§ **WHAT YOU WILL DO**
Without including any pictures, write out the listing below exactly.

§ **RECORDS SUPPLIED**
····················

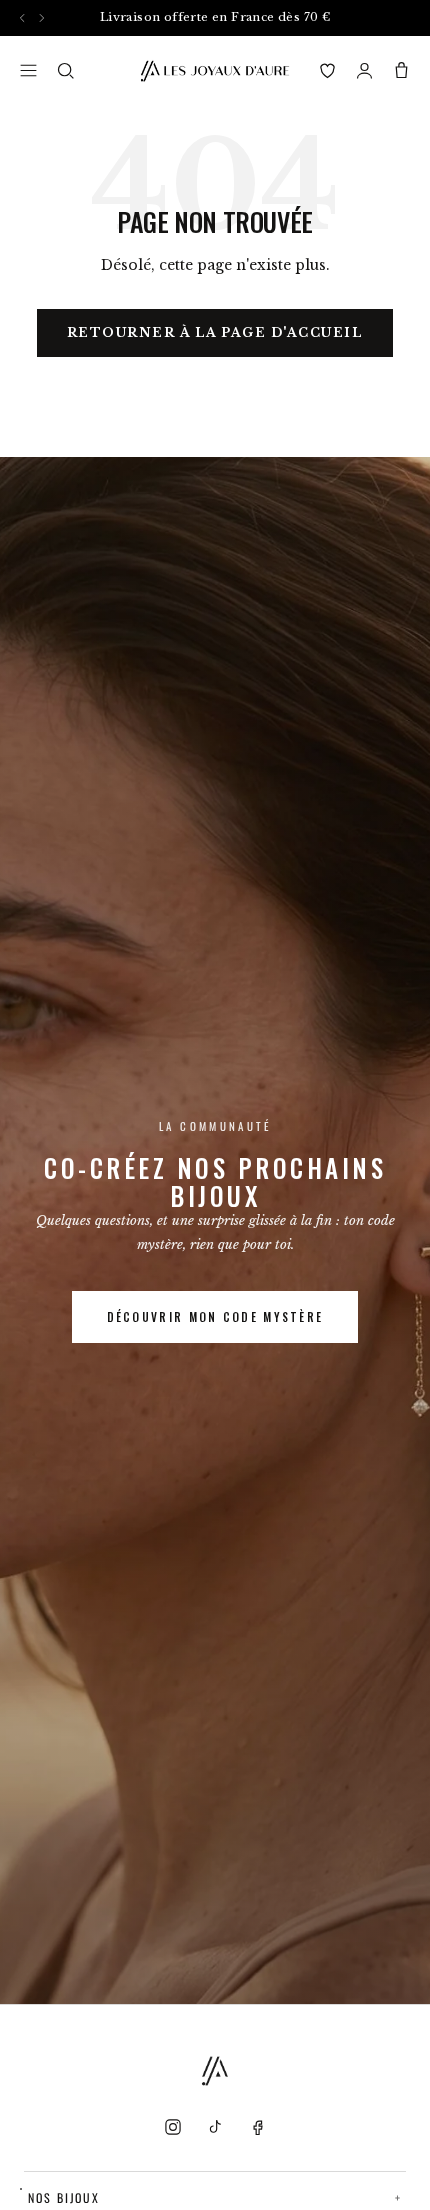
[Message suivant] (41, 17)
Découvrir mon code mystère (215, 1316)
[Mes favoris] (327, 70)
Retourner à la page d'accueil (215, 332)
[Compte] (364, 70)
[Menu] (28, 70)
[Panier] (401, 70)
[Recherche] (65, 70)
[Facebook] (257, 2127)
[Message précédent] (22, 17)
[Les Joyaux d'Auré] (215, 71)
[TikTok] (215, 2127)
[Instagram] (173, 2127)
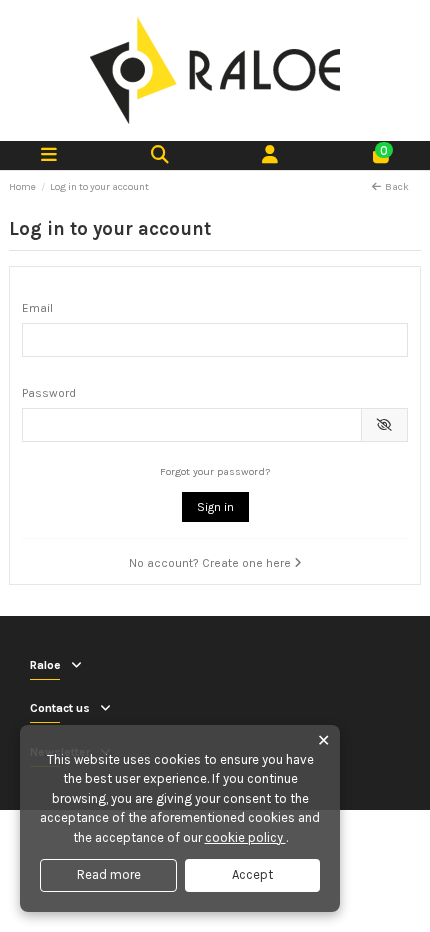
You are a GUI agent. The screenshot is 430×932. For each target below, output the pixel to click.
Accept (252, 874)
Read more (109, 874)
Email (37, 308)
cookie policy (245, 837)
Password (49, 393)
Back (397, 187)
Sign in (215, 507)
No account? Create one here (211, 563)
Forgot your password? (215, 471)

····················

§ **OUTPUT OF THE TASK**
[Message suivant] (41, 17)
Découvrir mon code mystère (215, 1316)
[Mes favoris] (327, 70)
Retourner à la page d'accueil (215, 332)
[Compte] (364, 70)
[Menu] (28, 70)
[Panier] (401, 70)
[Recherche] (65, 70)
[Facebook] (257, 2127)
[Message précédent] (22, 17)
[Les Joyaux d'Auré] (215, 71)
[TikTok] (215, 2127)
[Instagram] (173, 2127)
You are a GUI agent. The screenshot is 430×932. For each target below, output the pixel to click.
Accept (252, 874)
Read more (109, 874)
Email (37, 308)
cookie policy (245, 837)
Password (49, 393)
Back (397, 187)
Sign in (215, 507)
No account? Create one here (211, 563)
Forgot your password? (215, 471)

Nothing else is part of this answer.